Work task:
Count the lines below that contain "icon". Answer with the number alone.

Available records:
☆ ☆ ☆ ☆ ☆

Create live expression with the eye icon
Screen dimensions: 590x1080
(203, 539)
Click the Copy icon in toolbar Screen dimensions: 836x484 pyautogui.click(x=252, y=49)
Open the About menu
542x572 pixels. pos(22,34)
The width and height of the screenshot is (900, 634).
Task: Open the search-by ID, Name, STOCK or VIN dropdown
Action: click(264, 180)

☆ ☆ ☆ ☆ ☆

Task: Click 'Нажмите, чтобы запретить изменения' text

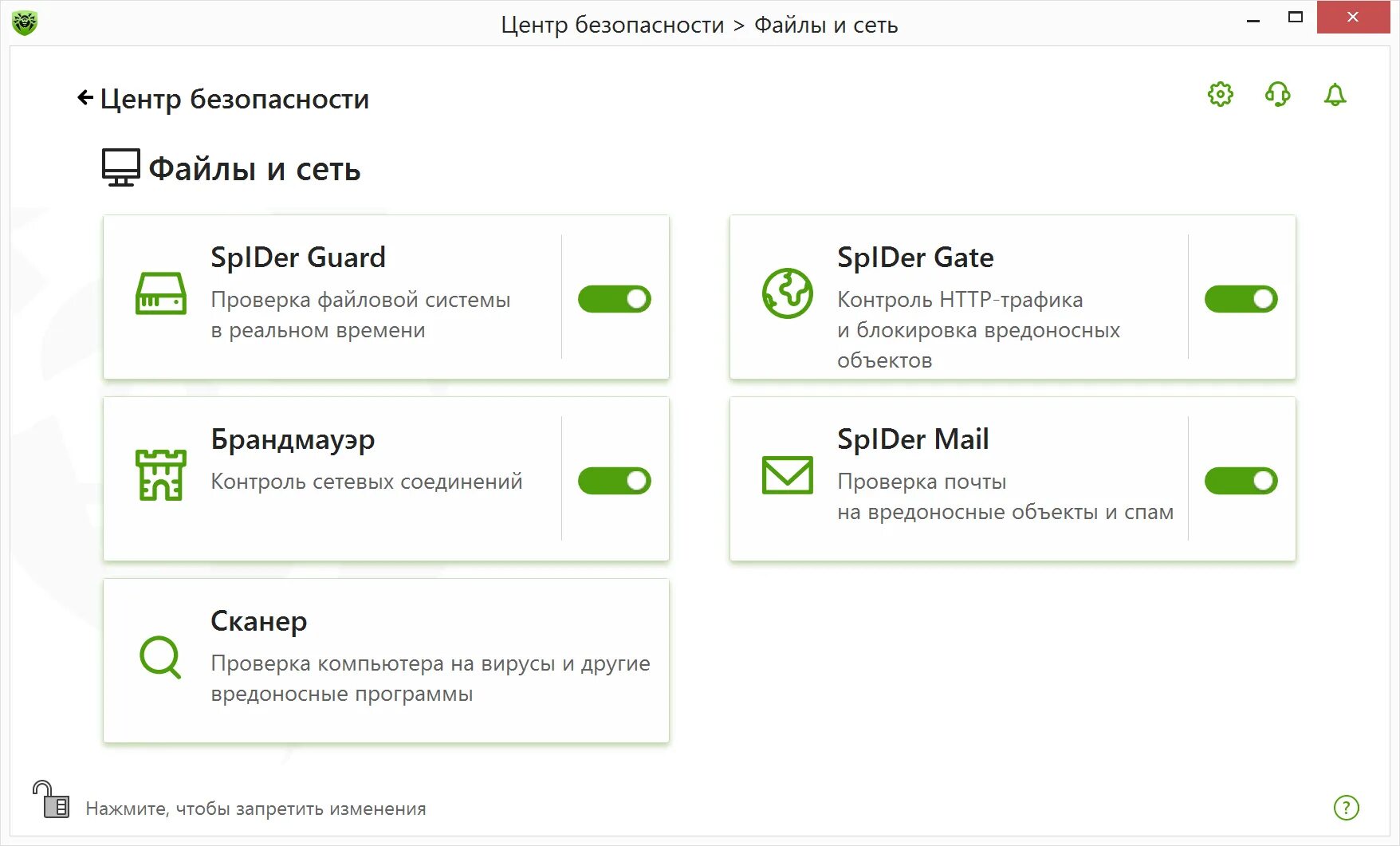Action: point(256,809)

☆ ☆ ☆ ☆ ☆

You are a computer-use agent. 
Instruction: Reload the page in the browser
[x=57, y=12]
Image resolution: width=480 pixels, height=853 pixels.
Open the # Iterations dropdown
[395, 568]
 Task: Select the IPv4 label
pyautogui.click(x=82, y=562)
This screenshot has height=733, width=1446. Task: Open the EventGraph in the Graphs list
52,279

☆ ☆ ☆ ☆ ☆

Response:
2